Und es scheint, dass die Elevator-Sparte nicht der einzige Verkauf bleiben wird. Auch in anderen Bereichen gibt es Überlegungen. Erst vergangene Woche hat Liberty Steel ein Angebot für die Stahlsparte gemacht, berichtete Merz. „Stahl hat Zukunft und unser Stahlbereich auch“, ist sie sich sicher. Dennoch seien die Herausforderungen „gewaltig“, vor allem aufgrund der strukturellen Überkapazitäten in Europa. Der Nachfrageeinbruch durch die Coronakrise habe die Lage noch einmal deutlich verschärft. Das vorrangige Ziel bleibe, den Stahl zukunftsfähig zu machen, unabhängig von der Eigentümerfrage, so Merz.

Wie es mit dem Bereich weitergeht, soll dann im März endgültig beschlossen werden. Denn das Angebot von Liberty Steel sei kein bindendes, erinnerte Merz. Gleichzeitig arbeite Thyssenkrupp an einer Alternativlösung: „einer zukunftsfähigen Aufstellung des Stahls aus eigener Kraft“ – entweder durch die Fortführung als Teil des Unternehmens oder als Abspaltung. 

Stellenabbau kommt voran

Für den Chemieanlagenbau ist ein Verkauf dagegen erst einmal vom Tisch. Grund dafür sei die zunehmende Dynamik im Bereich Wasserstoff und Wasserelektrolyse, so Merz. Auch Cement Technologies soll nun doch nicht verkauft werden. Der Grund: Die Angebote konnten nicht überzeugen. Deshalb soll das Zementgeschäft nun bis auf Weiteres im eigenen Unternehmen weiterentwickelt werden.

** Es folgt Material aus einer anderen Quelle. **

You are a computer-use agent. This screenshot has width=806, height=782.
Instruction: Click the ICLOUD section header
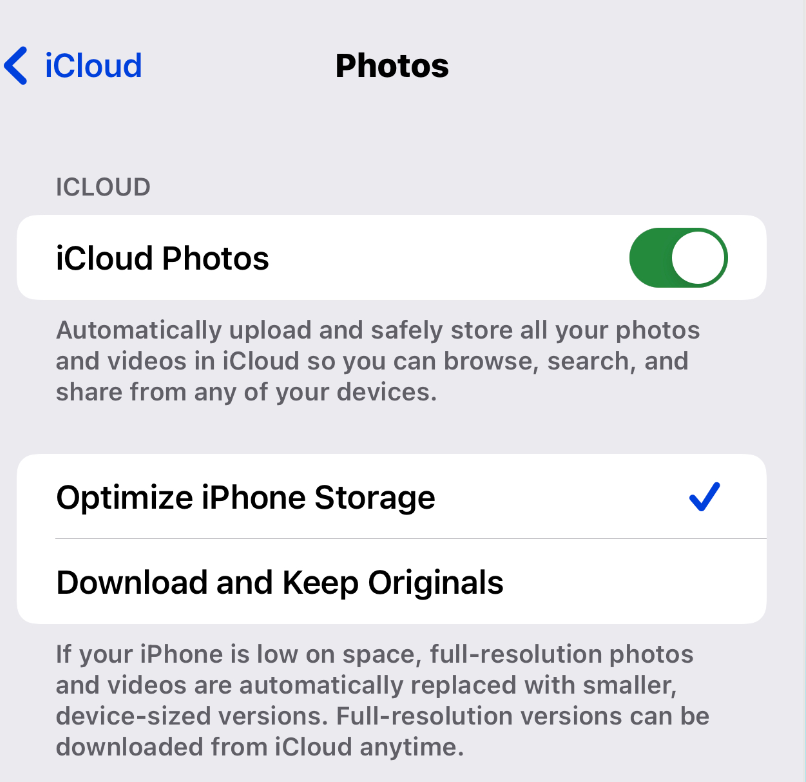tap(103, 187)
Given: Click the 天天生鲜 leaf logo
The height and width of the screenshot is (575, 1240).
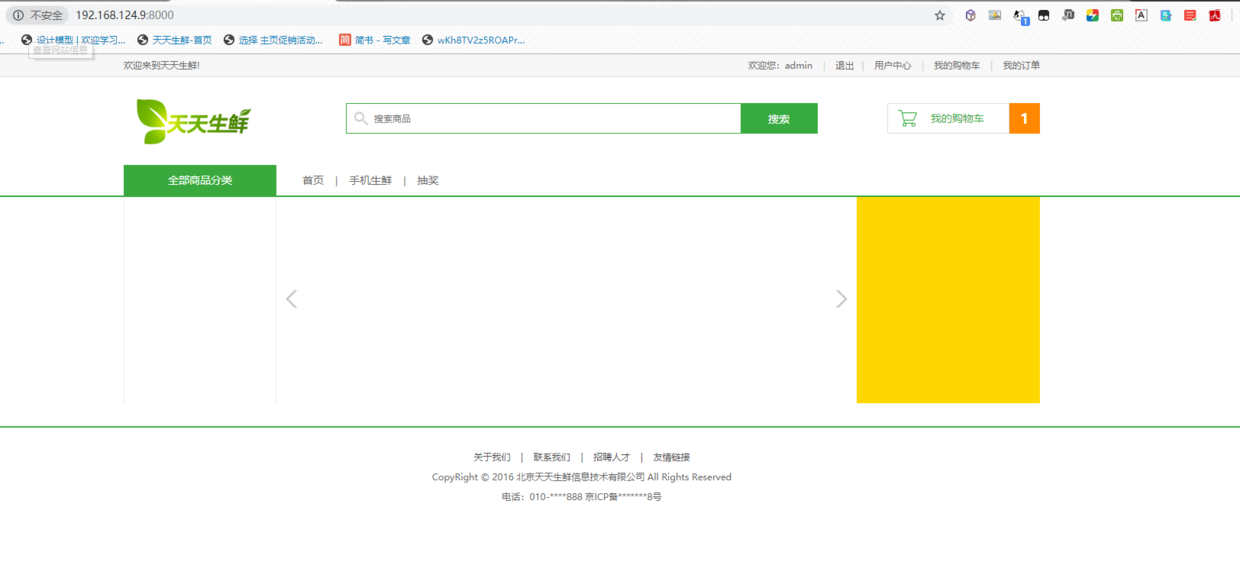Looking at the screenshot, I should tap(193, 121).
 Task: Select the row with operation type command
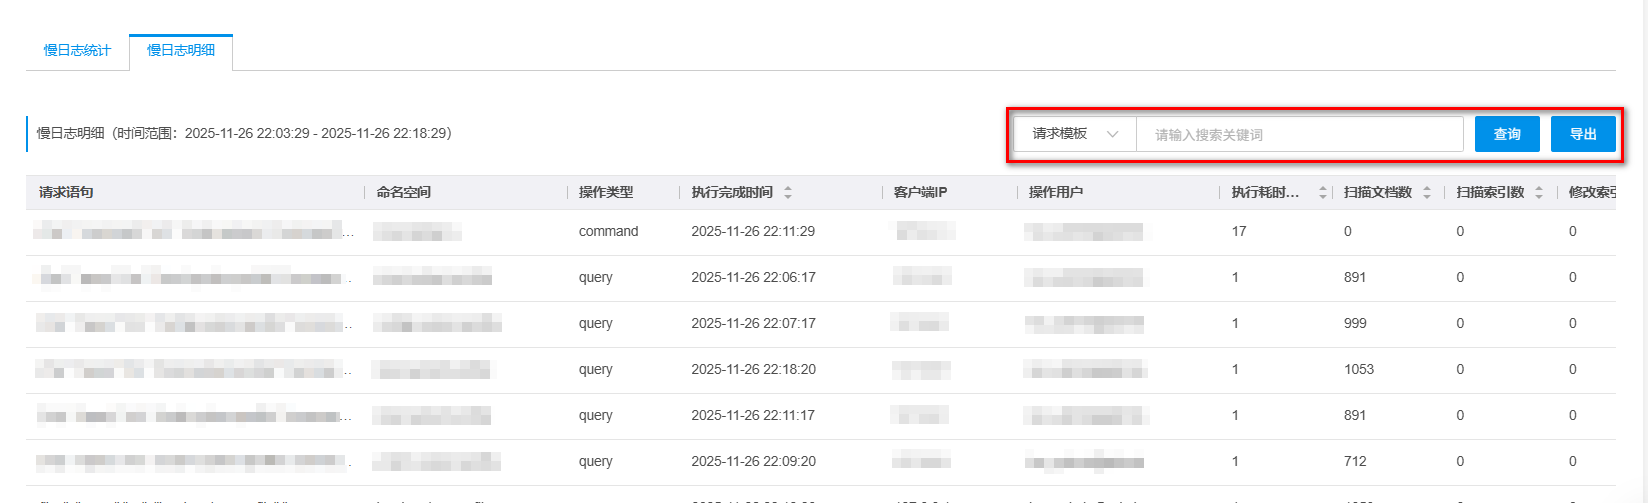(x=608, y=231)
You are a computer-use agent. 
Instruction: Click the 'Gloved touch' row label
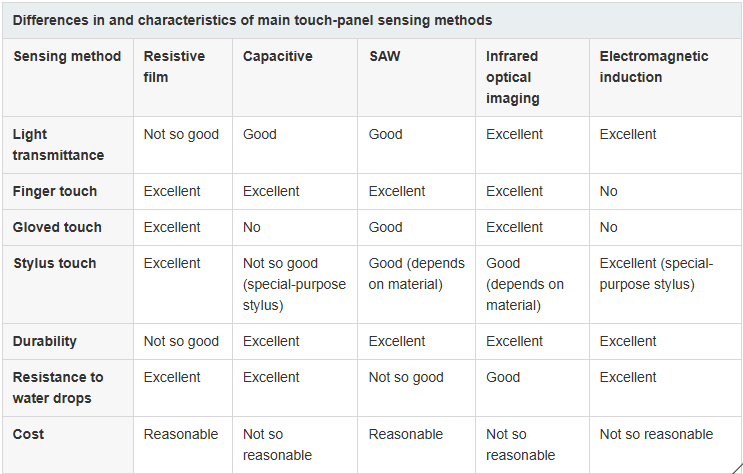pyautogui.click(x=57, y=227)
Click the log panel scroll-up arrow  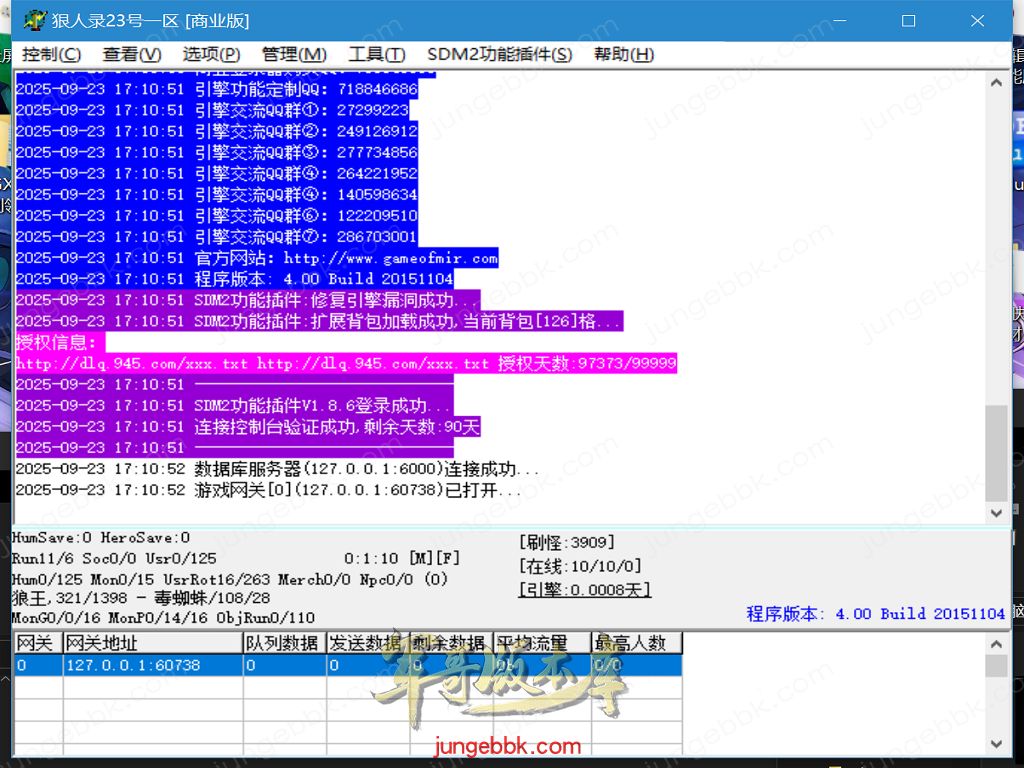pos(996,84)
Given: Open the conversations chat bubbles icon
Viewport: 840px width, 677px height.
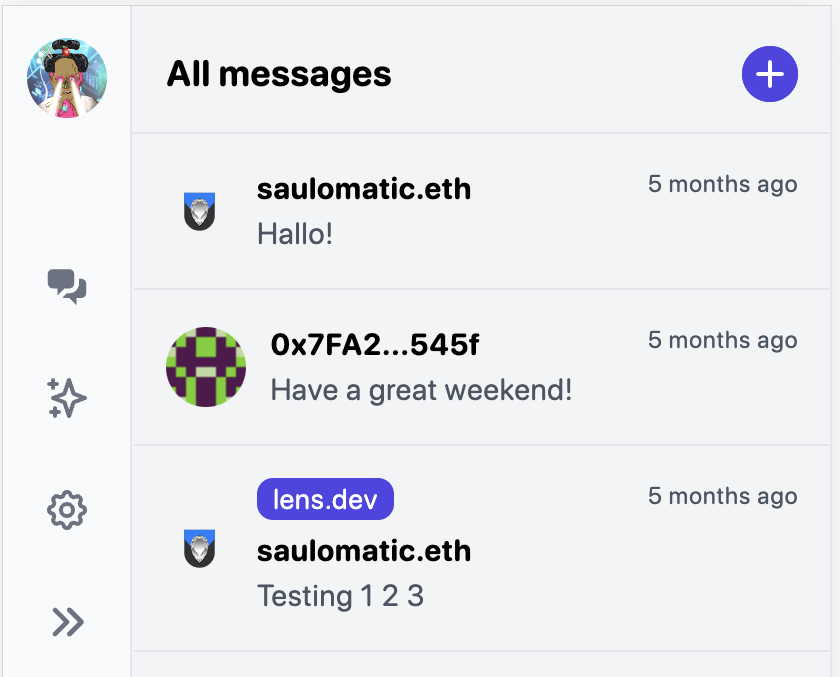Looking at the screenshot, I should (x=67, y=286).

Anders sieht es für den Bereich Mining Technologies aus. Das Angebot des dänischen Unternehmens FLSmidth sei vielversprechend, sagte die Thyssenkrupp-Chefin. Ob der Verkauf erfolgreich sei, sei jedoch noch nicht absehbar.

Weiter geht auch der Stellenabbau. Von den geplanten 11.000 Stellen wurden laut Merz bis Ende Dezember bereits 4.000 abgebaut. Im Grobblechwerk in Duisburg-Hüttenheim soll es aber keine betriebsbedingten Kündigungen geben. Die Mitarbeiter würden Stellenangebote an anderen Standorten in Duisburg erhalten, erklärte Merz. Wie berichtet, konnte Thyssenkrupp keinen Käufer für das Werk finden und wird es zum Ende des Geschäftsjahres stilllegen. Mehr dazu lesen Sie hier.

Kritik: Thyssenkrupp ist kein Fels in der Brandung

Um das Unternehmen wieder auf die Erfolgsspur zurückzuführen, will Merz nun die Coronafolgen im Unternehmen bekämpfen, sich auf ein Portfolio konzentrieren, das das größte Potenzial für die Zukunft bringt, die Geschäfte auf das Niveau der besten Wettbewerber bringen und wieder ein profitables Wachstum für die Geschäfte erreichen. Zu diesem Portfolio zählen für Merz unter anderem die Materials Services, die für Industriekomponenten und das Autogeschäft verantwortlich sind.

Aber reichen all diese Maßnahmen? Von den Aktionären kam gestern reichlich Kritik.  „Die zukünftige Strategie von Thyssenkrupp ist eher eine Blackbox als ein Fels in der Brandung“, sagt Ingo Speich, Leiter Nachhaltigkeit und Corporate Governance bei Deka Investments der ‚Wirtschaftswoche‘. Den angekündigten Maßnahmen müssten nun Entscheidungen folgen. Und auch zum Stahl äußerte er sich negativ: Die Sparte habe sich zu einem Schatten ihrer selbst entwickelt und im europäischen Wettbewerb sei die Stahlsparte operativ am schlechtesten aufgestellt.

Trotz der vielen Herausforderungen ist sich Aufsichtsratschef Russwurm aber sicher: „Thyssenkrupp ist heute ein deutlich stärkeres Unternehmen als vor einem Jahr – und das trotz des heftigen Gegenwindes durch Corona.“ Und Merz ergänzt: Die Ziele seien nicht über Nacht zu erreichen, der Veränderungsprozess brauche Zeit. „Uns ist bewusst, dass der Umbau von Thyssenkrupp allen Beteiligten viel abverlangt“, erklärte sie.